#### Rolling Averages for Game Statistics

In this section, we define a function to compute rolling averages for various game statistics over a specified number of past games (`game_window`). This is useful for tracking team performance trends over time while smoothing out short-term fluctuations.

##### Methodology
1. **Load the Data:** We read game logs from a CSV file into a Pandas DataFrame.
2. **Preprocess Data:**
   - Convert the `date` column to a datetime format.
   - Sort the dataset by `team` and `date` to ensure chronological order.
3. **Calculate Rolling Averages:**
   - Apply an exponentially weighted moving average (EWMA) with a defined `span` equal to `game_window`.
   - Shift the rolling values by one game to ensure that each row only reflects past performance.
   - Retain the first game's original values to avoid NaNs in the output.
4. **Post-processing:**
   - Round all numerical values to two decimal places for readability.
   - Save the processed data to an output CSV file, overwriting any existing file if necessary.

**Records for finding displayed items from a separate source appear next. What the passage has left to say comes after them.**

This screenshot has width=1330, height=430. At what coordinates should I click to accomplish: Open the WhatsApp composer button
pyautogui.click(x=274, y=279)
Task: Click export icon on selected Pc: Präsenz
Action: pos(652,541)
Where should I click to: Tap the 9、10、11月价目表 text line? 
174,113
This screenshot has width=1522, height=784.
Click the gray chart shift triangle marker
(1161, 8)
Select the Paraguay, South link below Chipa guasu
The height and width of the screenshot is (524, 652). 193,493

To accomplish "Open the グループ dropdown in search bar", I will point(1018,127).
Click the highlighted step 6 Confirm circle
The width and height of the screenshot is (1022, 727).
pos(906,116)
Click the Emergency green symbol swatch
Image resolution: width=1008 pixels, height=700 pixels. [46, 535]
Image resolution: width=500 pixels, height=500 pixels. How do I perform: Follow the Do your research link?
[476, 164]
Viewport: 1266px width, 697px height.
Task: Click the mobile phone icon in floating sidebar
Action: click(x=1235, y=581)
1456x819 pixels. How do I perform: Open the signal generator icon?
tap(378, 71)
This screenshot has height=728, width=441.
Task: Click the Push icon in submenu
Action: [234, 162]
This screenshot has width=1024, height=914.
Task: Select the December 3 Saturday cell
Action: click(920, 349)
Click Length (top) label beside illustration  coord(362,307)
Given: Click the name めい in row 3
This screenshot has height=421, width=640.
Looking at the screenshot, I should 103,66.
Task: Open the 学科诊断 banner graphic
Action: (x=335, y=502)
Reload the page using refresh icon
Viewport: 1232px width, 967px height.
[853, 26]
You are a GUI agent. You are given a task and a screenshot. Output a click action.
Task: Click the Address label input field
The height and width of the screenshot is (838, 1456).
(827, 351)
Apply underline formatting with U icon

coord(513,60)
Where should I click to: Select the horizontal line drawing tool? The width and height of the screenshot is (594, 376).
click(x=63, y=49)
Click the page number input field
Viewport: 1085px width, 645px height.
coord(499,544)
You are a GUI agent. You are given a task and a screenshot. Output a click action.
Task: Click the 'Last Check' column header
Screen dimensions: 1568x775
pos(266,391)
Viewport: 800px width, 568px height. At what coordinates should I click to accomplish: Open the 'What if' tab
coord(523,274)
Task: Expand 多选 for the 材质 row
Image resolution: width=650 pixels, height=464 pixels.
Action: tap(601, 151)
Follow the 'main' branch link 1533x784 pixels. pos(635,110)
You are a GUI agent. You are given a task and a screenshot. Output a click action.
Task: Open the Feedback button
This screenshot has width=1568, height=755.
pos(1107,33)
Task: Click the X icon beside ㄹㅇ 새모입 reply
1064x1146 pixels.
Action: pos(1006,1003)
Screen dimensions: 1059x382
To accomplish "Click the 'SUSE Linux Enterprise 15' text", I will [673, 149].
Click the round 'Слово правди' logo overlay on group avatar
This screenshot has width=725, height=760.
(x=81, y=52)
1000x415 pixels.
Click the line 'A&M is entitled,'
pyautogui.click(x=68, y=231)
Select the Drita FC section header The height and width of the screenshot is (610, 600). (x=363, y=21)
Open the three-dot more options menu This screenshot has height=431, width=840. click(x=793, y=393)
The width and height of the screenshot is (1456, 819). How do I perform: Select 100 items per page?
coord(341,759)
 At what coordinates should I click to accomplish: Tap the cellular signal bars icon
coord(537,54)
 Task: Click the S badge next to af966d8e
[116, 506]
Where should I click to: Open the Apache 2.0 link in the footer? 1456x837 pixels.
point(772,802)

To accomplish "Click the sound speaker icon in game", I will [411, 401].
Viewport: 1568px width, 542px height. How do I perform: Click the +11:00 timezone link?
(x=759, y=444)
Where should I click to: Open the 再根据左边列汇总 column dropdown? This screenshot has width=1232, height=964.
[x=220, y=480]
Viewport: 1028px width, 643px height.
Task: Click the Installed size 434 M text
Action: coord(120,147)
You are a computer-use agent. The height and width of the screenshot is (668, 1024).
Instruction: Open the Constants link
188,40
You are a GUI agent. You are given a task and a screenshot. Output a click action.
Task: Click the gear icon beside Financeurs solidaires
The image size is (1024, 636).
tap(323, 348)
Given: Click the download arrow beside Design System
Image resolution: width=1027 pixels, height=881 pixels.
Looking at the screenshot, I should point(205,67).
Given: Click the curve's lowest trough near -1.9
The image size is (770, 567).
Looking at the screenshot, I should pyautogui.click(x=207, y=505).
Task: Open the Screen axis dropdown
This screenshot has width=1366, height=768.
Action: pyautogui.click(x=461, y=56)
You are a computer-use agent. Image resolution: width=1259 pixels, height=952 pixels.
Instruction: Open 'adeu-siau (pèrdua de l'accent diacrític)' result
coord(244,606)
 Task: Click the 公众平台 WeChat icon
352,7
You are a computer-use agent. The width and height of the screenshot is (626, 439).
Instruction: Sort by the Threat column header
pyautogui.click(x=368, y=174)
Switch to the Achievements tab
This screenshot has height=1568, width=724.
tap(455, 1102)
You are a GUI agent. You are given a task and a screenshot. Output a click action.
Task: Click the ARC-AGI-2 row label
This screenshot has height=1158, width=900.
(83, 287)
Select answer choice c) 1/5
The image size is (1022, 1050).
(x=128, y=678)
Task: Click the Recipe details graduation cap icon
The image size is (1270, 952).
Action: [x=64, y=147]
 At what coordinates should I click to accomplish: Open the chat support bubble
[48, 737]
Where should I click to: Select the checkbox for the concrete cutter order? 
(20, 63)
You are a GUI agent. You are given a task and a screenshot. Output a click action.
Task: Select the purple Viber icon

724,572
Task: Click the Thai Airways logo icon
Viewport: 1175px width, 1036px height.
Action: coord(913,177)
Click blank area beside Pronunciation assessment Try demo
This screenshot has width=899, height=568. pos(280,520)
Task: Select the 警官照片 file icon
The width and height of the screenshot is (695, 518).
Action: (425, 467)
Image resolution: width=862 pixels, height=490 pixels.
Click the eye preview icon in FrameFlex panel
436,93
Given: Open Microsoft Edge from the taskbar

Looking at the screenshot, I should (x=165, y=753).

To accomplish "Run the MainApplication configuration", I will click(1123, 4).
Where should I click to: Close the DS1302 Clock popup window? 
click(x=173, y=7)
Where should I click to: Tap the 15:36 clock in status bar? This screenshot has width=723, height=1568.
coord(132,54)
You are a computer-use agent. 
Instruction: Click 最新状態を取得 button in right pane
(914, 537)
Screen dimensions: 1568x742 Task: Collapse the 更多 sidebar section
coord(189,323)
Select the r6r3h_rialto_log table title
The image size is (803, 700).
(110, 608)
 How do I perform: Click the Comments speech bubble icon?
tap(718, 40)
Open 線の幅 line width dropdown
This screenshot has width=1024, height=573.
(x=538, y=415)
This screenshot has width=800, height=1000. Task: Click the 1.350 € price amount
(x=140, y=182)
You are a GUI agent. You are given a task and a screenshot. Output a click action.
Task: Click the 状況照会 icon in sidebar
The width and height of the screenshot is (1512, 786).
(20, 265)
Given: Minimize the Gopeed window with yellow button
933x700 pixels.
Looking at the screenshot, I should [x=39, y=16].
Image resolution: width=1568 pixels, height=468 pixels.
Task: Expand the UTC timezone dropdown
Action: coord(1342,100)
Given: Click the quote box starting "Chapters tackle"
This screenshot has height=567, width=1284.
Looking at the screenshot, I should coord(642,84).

This approach ensures that rolling averages are computed efficiently and can be easily used for further predictive modeling or analysis.

In [None]:
# Importing libraries
import pandas as pd
import os
from tqdm import tqdm

# Game window size
game_window: int = 25


# Pipeline function to execute the calculations
def compute_rolling_averages(game_window: int, gamelogs_file: str, output_file: str):
    """
    Compute rolling and exponentially weighted averages for team game statistics.

    This pipeline function loads a game logs CSV file, sorts the data by team
    and date, performs feature engineering, and computes a combined rolling
    average for each numerical statistic on a per-team basis.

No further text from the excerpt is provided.